__WORK ORDER__
Every entry is to be set down a second time, precisely as written.

Stored dataset items:
* * * * * * * * *

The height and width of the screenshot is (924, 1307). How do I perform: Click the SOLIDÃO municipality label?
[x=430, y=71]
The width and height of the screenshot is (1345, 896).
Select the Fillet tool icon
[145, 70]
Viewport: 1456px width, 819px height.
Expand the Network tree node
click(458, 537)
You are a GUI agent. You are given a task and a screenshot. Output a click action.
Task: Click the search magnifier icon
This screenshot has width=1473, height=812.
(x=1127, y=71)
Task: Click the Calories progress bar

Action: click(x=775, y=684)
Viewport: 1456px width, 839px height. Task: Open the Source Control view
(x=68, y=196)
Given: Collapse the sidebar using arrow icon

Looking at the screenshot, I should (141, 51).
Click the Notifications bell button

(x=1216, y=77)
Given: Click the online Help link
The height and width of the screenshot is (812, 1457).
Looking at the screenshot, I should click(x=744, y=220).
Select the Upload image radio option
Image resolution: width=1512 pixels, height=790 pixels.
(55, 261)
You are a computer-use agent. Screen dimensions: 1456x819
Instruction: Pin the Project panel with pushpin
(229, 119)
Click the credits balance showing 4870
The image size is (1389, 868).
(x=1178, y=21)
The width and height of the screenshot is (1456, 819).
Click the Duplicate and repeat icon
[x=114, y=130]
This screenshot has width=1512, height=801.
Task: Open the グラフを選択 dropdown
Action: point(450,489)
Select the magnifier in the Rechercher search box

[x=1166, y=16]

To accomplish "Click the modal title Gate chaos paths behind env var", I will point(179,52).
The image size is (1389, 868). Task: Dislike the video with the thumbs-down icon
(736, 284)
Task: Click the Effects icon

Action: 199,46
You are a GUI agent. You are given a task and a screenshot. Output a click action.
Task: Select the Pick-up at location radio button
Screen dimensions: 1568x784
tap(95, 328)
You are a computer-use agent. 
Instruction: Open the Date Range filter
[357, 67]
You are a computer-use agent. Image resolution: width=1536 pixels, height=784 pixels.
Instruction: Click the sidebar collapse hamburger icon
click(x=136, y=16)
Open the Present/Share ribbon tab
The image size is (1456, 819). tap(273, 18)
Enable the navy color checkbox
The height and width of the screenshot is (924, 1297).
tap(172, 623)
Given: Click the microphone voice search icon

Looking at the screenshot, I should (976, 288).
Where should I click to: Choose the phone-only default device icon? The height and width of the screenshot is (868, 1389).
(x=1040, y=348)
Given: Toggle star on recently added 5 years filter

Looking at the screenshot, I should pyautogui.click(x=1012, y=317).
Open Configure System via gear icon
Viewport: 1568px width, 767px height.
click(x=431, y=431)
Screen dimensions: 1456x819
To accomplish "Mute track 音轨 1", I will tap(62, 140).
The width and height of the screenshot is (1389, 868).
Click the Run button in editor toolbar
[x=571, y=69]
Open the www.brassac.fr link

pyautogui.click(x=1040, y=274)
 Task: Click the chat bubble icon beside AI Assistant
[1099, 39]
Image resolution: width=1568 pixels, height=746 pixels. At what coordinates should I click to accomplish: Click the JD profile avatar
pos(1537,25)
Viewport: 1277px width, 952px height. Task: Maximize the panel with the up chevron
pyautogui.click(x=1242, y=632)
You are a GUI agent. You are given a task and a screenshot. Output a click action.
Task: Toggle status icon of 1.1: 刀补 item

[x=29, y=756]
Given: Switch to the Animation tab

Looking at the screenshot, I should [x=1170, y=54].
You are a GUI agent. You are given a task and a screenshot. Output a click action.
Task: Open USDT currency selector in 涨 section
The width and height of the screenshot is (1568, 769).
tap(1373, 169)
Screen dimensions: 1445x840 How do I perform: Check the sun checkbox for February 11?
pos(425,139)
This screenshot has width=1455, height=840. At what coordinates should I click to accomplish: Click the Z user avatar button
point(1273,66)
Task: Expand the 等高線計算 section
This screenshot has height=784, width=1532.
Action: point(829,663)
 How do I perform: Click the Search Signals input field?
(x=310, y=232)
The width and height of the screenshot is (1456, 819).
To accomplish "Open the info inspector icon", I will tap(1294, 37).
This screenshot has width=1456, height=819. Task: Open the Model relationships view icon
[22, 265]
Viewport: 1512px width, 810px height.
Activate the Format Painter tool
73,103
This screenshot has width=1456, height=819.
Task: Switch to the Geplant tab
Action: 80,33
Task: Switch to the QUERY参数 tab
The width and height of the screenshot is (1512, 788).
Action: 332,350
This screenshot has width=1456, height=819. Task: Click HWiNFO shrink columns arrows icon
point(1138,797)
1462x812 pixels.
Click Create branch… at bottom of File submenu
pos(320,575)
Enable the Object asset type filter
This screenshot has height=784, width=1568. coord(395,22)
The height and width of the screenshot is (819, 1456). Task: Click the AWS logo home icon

* * * * * * * * *

__RESPONSE__
The height and width of the screenshot is (924, 1307). How do I perform: Click the SOLIDÃO municipality label?
[x=430, y=71]
The width and height of the screenshot is (1345, 896).
Select the Fillet tool icon
[145, 70]
Viewport: 1456px width, 819px height.
Expand the Network tree node
click(458, 537)
You are a GUI agent. You are given a task and a screenshot. Output a click action.
Task: Click the search magnifier icon
This screenshot has width=1473, height=812.
(x=1127, y=71)
Task: Click the Calories progress bar

Action: click(x=775, y=684)
Viewport: 1456px width, 839px height. Task: Open the Source Control view
(x=68, y=196)
Given: Collapse the sidebar using arrow icon

Looking at the screenshot, I should (141, 51).
Click the Notifications bell button

(x=1216, y=77)
Given: Click the online Help link
The height and width of the screenshot is (812, 1457).
Looking at the screenshot, I should click(x=744, y=220).
Select the Upload image radio option
Image resolution: width=1512 pixels, height=790 pixels.
(55, 261)
You are a computer-use agent. Screen dimensions: 1456x819
Instruction: Pin the Project panel with pushpin
(229, 119)
Click the credits balance showing 4870
The image size is (1389, 868).
(x=1178, y=21)
The width and height of the screenshot is (1456, 819).
Click the Duplicate and repeat icon
[x=114, y=130]
This screenshot has width=1512, height=801.
Task: Open the グラフを選択 dropdown
Action: point(450,489)
Select the magnifier in the Rechercher search box

[x=1166, y=16]

To accomplish "Click the modal title Gate chaos paths behind env var", I will point(179,52).
The image size is (1389, 868). Task: Dislike the video with the thumbs-down icon
(736, 284)
Task: Click the Effects icon

Action: 199,46
You are a GUI agent. You are given a task and a screenshot. Output a click action.
Task: Select the Pick-up at location radio button
Screen dimensions: 1568x784
tap(95, 328)
You are a computer-use agent. 
Instruction: Open the Date Range filter
[357, 67]
You are a computer-use agent. Image resolution: width=1536 pixels, height=784 pixels.
Instruction: Click the sidebar collapse hamburger icon
click(x=136, y=16)
Open the Present/Share ribbon tab
The image size is (1456, 819). tap(273, 18)
Enable the navy color checkbox
The height and width of the screenshot is (924, 1297).
tap(172, 623)
Given: Click the microphone voice search icon

Looking at the screenshot, I should (976, 288).
Where should I click to: Choose the phone-only default device icon? The height and width of the screenshot is (868, 1389).
(x=1040, y=348)
Given: Toggle star on recently added 5 years filter

Looking at the screenshot, I should pyautogui.click(x=1012, y=317).
Open Configure System via gear icon
Viewport: 1568px width, 767px height.
click(x=431, y=431)
Screen dimensions: 1456x819
To accomplish "Mute track 音轨 1", I will tap(62, 140).
The width and height of the screenshot is (1389, 868).
Click the Run button in editor toolbar
[x=571, y=69]
Open the www.brassac.fr link

pyautogui.click(x=1040, y=274)
 Task: Click the chat bubble icon beside AI Assistant
[1099, 39]
Image resolution: width=1568 pixels, height=746 pixels. At what coordinates should I click to accomplish: Click the JD profile avatar
pos(1537,25)
Viewport: 1277px width, 952px height. Task: Maximize the panel with the up chevron
pyautogui.click(x=1242, y=632)
You are a GUI agent. You are given a task and a screenshot. Output a click action.
Task: Toggle status icon of 1.1: 刀补 item

[x=29, y=756]
Given: Switch to the Animation tab

Looking at the screenshot, I should [x=1170, y=54].
You are a GUI agent. You are given a task and a screenshot. Output a click action.
Task: Open USDT currency selector in 涨 section
The width and height of the screenshot is (1568, 769).
tap(1373, 169)
Screen dimensions: 1445x840 How do I perform: Check the sun checkbox for February 11?
pos(425,139)
This screenshot has width=1455, height=840. At what coordinates should I click to accomplish: Click the Z user avatar button
point(1273,66)
Task: Expand the 等高線計算 section
This screenshot has height=784, width=1532.
Action: point(829,663)
 How do I perform: Click the Search Signals input field?
(x=310, y=232)
The width and height of the screenshot is (1456, 819).
To accomplish "Open the info inspector icon", I will tap(1294, 37).
This screenshot has width=1456, height=819. Task: Open the Model relationships view icon
[22, 265]
Viewport: 1512px width, 810px height.
Activate the Format Painter tool
73,103
This screenshot has width=1456, height=819.
Task: Switch to the Geplant tab
Action: 80,33
Task: Switch to the QUERY参数 tab
The width and height of the screenshot is (1512, 788).
Action: 332,350
This screenshot has width=1456, height=819. Task: Click HWiNFO shrink columns arrows icon
point(1138,797)
1462x812 pixels.
Click Create branch… at bottom of File submenu
pos(320,575)
Enable the Object asset type filter
This screenshot has height=784, width=1568. coord(395,22)
The height and width of the screenshot is (819, 1456). Task: Click the AWS logo home icon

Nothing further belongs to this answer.